News Scan

「はいはい」する恐竜〜日経サイエンス2005年12月号より

 人間の赤ちゃんは歩き始める前にまず「はいはい」するが,恐竜にも同様の種がいたようだ。根拠となったのは卵からかえる前の恐竜の化石。1億9000万年前のもので,保存状態は驚くほどよかった。化石そのものは1978年に南アフリカで発見されていたのだが,近年になって適切な設備のある研究所に送られ,ようやく詳しく調べられた。
 周囲についていた岩や卵の殻を1年がかりで取り除いた結果,古竜脚類のマッソスポンディルス(Massospondylus)と特定された。成体では体長が5mになる草食性の恐竜で,長い首と小さい頭を持ち,二足歩行する。化石の赤ちゃんは体長15cmで,成体と比べると前脚と頭が大きく,首が水平に伸び,尾は短い。この不格好な体形から,生後しばらくは四本足ではい回っていたと推測される。
 研究チームは恐竜の赤ん坊と成体,そして中間にあたる若年期の個体を比較し,この恐竜は成長につれて頭部と前脚に釣り合うように首が伸び,重心が下がったのだと結論づけた。「生まれたときは四足歩行で,後に二足歩行になった。これは非常に珍しいケースだ」と,論文の共著者であるトロント大学ミシソーガ校(カナダ)のライス(Robert Reisz)はいう。

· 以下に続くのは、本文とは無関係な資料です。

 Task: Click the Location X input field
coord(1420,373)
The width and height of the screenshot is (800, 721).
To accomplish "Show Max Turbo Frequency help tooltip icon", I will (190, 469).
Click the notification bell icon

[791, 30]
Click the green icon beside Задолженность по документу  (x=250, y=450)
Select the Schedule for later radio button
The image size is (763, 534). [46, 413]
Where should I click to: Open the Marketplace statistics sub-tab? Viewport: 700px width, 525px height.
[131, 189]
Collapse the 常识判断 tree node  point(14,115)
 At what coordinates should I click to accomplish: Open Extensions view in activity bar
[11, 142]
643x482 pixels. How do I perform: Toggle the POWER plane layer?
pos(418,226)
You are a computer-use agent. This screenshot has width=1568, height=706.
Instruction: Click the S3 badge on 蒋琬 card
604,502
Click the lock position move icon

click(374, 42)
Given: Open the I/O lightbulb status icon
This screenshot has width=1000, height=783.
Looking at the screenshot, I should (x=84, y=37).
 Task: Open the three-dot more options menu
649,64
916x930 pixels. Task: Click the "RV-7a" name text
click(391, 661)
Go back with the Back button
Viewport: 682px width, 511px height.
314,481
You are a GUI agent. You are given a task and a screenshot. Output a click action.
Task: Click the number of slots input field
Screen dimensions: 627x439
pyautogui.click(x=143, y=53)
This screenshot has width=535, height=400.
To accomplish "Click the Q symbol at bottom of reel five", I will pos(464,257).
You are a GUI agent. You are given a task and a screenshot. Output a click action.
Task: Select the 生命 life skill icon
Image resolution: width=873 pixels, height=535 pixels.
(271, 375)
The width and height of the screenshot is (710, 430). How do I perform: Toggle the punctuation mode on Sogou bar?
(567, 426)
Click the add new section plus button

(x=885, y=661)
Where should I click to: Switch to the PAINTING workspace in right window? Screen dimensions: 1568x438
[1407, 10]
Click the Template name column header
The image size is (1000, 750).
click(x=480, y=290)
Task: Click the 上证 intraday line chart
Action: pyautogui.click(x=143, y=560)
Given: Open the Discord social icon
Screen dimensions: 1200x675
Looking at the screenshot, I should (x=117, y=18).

 後の時代に出現する竜脚類は成体も四足歩行していた。若いマッソスポンディルスが備えていた四足歩行の形質が保存され,そこから竜脚類が進化した可能性もあるとライスらはみている。また,恐竜が子どもの面倒を見ていた可能性が強まった。化石の赤ちゃんには歯がなく,親が食べ物を与える必要があったと考えられるからだ。Science誌7月29日号に掲載。